Problem: Your answer should contain each record from the listing, repeated exactly.

Material for this exercise:
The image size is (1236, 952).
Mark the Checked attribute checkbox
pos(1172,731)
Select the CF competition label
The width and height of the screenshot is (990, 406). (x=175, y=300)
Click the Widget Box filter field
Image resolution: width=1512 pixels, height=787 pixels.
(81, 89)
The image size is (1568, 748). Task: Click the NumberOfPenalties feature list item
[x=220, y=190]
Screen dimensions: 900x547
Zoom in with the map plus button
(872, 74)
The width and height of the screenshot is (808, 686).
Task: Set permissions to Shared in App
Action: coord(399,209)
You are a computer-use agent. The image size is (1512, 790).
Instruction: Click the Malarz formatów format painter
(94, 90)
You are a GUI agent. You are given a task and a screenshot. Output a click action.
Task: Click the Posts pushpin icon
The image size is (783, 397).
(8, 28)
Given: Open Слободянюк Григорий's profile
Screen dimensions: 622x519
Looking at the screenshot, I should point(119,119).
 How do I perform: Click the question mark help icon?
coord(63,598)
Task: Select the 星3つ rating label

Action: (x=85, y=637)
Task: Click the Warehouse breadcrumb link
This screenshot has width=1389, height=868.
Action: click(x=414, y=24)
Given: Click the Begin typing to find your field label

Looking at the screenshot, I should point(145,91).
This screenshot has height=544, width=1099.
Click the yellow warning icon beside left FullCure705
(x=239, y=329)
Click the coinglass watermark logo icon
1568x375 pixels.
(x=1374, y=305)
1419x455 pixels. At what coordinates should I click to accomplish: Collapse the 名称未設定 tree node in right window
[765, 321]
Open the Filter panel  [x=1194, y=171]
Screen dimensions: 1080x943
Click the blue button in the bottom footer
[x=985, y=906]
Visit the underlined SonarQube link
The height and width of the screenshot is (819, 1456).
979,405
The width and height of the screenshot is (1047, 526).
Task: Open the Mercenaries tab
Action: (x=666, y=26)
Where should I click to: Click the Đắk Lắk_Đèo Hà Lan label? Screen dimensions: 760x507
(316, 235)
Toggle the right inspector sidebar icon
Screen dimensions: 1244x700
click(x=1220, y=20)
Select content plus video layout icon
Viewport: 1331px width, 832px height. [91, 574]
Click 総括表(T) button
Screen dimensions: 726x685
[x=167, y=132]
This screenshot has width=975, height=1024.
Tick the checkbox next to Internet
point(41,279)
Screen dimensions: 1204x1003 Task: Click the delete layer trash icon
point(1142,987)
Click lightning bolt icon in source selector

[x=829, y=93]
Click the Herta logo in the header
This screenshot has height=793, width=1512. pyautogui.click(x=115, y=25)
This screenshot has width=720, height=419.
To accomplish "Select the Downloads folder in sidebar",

Exercise solution:
The image size is (1236, 952).
Mark the Checked attribute checkbox
pos(1172,731)
Select the CF competition label
The width and height of the screenshot is (990, 406). (x=175, y=300)
Click the Widget Box filter field
Image resolution: width=1512 pixels, height=787 pixels.
(81, 89)
The image size is (1568, 748). Task: Click the NumberOfPenalties feature list item
[x=220, y=190]
Screen dimensions: 900x547
Zoom in with the map plus button
(872, 74)
The width and height of the screenshot is (808, 686).
Task: Set permissions to Shared in App
Action: coord(399,209)
You are a computer-use agent. The image size is (1512, 790).
Instruction: Click the Malarz formatów format painter
(94, 90)
You are a GUI agent. You are given a task and a screenshot. Output a click action.
Task: Click the Posts pushpin icon
The image size is (783, 397).
(8, 28)
Given: Open Слободянюк Григорий's profile
Screen dimensions: 622x519
Looking at the screenshot, I should point(119,119).
 How do I perform: Click the question mark help icon?
coord(63,598)
Task: Select the 星3つ rating label

Action: (x=85, y=637)
Task: Click the Warehouse breadcrumb link
This screenshot has width=1389, height=868.
Action: click(x=414, y=24)
Given: Click the Begin typing to find your field label

Looking at the screenshot, I should point(145,91).
This screenshot has height=544, width=1099.
Click the yellow warning icon beside left FullCure705
(x=239, y=329)
Click the coinglass watermark logo icon
1568x375 pixels.
(x=1374, y=305)
1419x455 pixels. At what coordinates should I click to accomplish: Collapse the 名称未設定 tree node in right window
[765, 321]
Open the Filter panel  [x=1194, y=171]
Screen dimensions: 1080x943
Click the blue button in the bottom footer
[x=985, y=906]
Visit the underlined SonarQube link
The height and width of the screenshot is (819, 1456).
979,405
The width and height of the screenshot is (1047, 526).
Task: Open the Mercenaries tab
Action: (x=666, y=26)
Where should I click to: Click the Đắk Lắk_Đèo Hà Lan label? Screen dimensions: 760x507
(316, 235)
Toggle the right inspector sidebar icon
Screen dimensions: 1244x700
click(x=1220, y=20)
Select content plus video layout icon
Viewport: 1331px width, 832px height. [91, 574]
Click 総括表(T) button
Screen dimensions: 726x685
[x=167, y=132]
This screenshot has width=975, height=1024.
Tick the checkbox next to Internet
point(41,279)
Screen dimensions: 1204x1003 Task: Click the delete layer trash icon
point(1142,987)
Click lightning bolt icon in source selector

[x=829, y=93]
Click the Herta logo in the header
This screenshot has height=793, width=1512. pyautogui.click(x=115, y=25)
This screenshot has width=720, height=419.
To accomplish "Select the Downloads folder in sidebar",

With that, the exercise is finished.